**EXERCISE GOAL:** Transcribe only the part of the material below that begins at the line containing "This screenshot has height=674, width=710." and ends at the line containing "The width and", with both kept and images left out.

**RECORD EXCERPTS:**
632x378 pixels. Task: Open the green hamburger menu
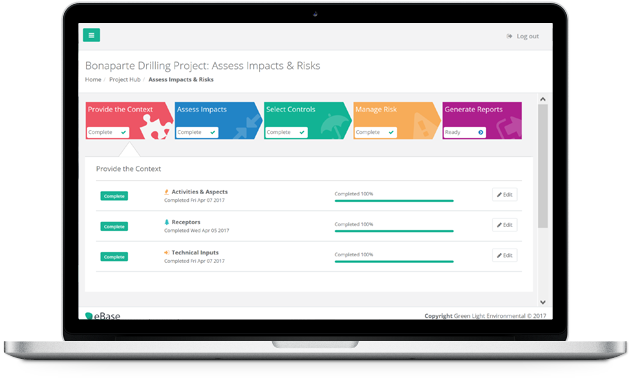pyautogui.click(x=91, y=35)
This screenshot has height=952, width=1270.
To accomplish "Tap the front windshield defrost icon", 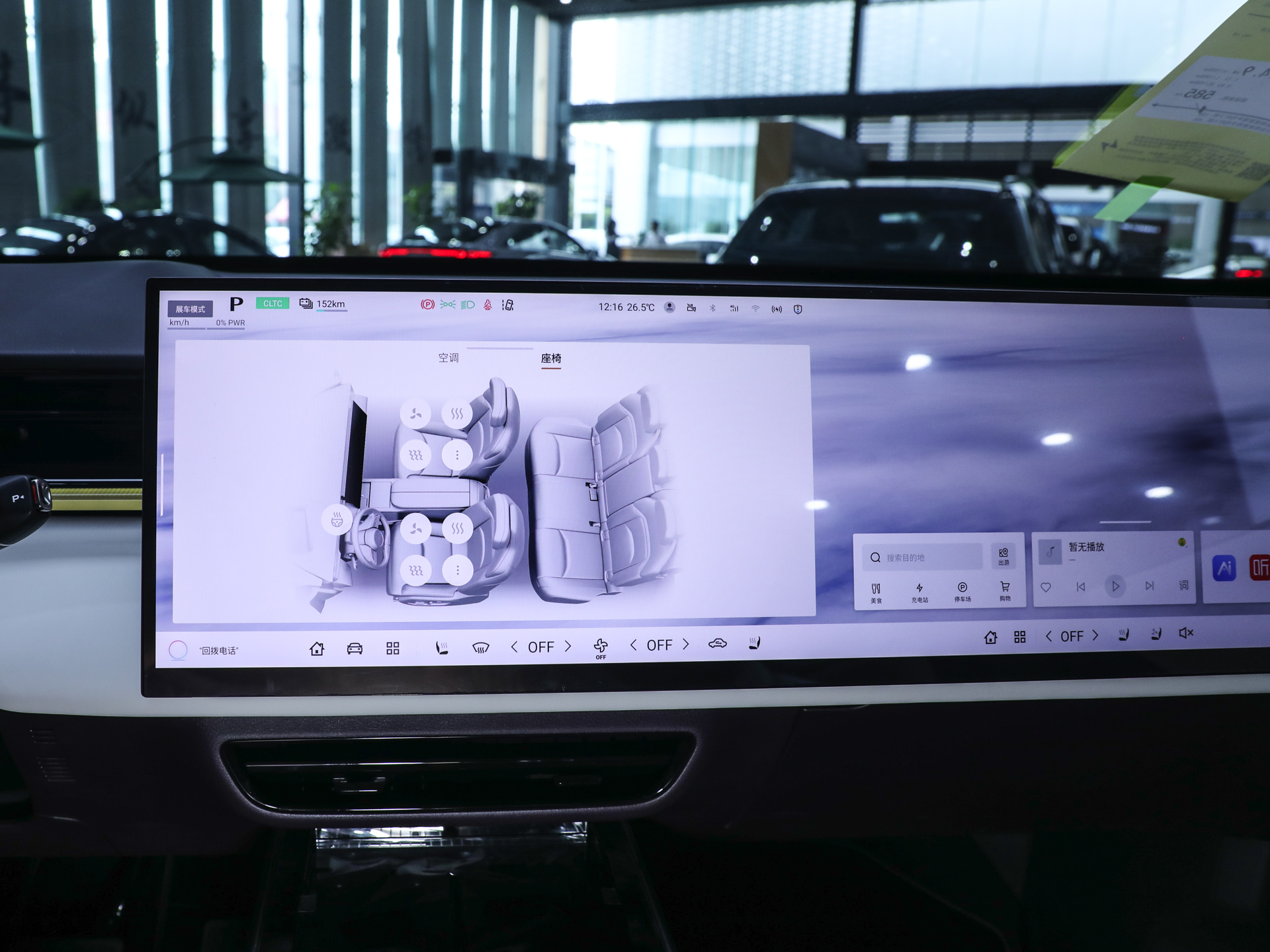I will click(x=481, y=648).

--

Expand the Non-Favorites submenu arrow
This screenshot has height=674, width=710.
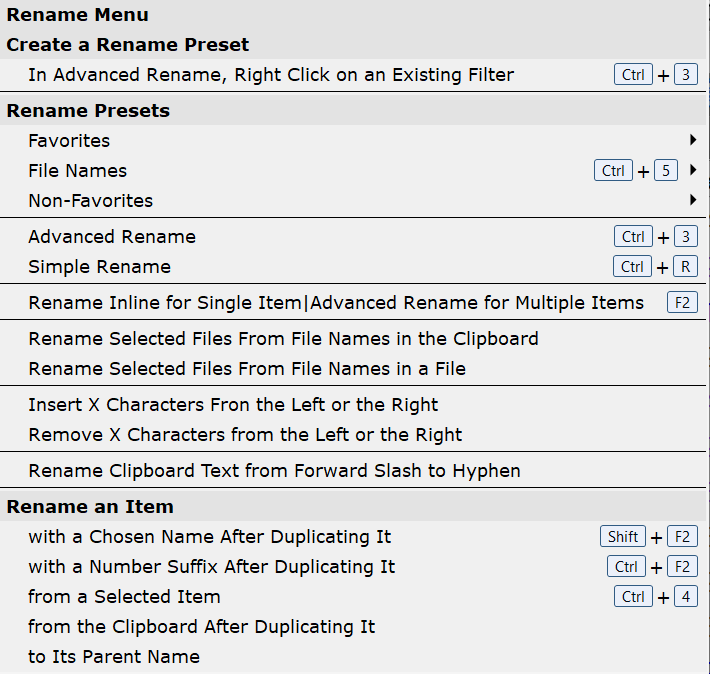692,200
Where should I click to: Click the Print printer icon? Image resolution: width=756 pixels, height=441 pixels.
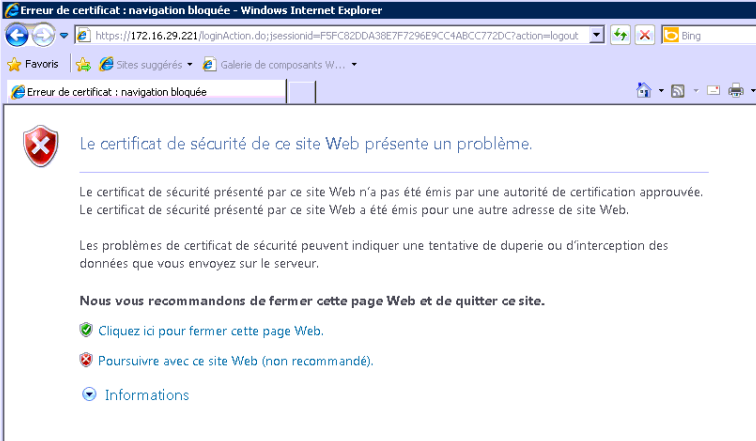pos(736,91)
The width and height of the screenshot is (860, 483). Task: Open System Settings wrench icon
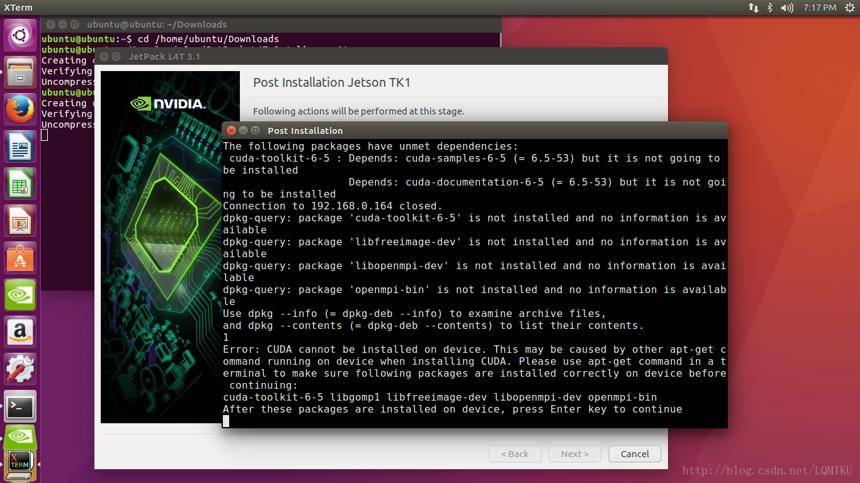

**SOLUTION TO THIS EXERCISE:**
This screenshot has height=674, width=710.
692,200
Where should I click to: Click the Print printer icon? Image resolution: width=756 pixels, height=441 pixels.
pos(736,91)
The width and height of the screenshot is (860, 483). Task: Open System Settings wrench icon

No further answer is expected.